Task brief
Write exactly, with no line omitted or added, the span beginning at the line that holds "Instruction: Click the" and ending at the last line of the records.

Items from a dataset
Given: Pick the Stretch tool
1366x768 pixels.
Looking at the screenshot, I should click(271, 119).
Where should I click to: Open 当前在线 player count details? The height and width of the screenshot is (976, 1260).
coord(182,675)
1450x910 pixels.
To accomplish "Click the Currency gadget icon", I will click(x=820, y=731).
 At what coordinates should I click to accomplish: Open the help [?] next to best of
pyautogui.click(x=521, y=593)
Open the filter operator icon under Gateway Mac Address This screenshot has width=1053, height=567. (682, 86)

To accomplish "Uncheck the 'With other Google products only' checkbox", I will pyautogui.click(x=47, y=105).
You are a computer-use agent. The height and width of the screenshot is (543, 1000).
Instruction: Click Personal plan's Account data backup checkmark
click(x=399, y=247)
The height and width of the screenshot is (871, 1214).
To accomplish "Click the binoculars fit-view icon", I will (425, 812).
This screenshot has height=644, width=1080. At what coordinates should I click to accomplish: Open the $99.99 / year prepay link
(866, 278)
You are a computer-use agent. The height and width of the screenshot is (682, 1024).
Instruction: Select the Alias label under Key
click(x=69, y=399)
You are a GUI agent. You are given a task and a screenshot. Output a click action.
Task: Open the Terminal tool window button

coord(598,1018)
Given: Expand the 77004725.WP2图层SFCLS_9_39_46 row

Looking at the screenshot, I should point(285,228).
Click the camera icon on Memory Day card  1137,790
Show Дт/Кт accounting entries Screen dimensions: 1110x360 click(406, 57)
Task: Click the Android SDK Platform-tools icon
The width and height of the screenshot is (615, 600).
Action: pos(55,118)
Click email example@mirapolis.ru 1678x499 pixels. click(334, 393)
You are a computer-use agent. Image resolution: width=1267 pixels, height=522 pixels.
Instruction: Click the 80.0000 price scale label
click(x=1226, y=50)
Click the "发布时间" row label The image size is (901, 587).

Solution
Instruction: Click the 80.0000 price scale label
click(x=1226, y=50)
Click the "发布时间" row label The image size is (901, 587).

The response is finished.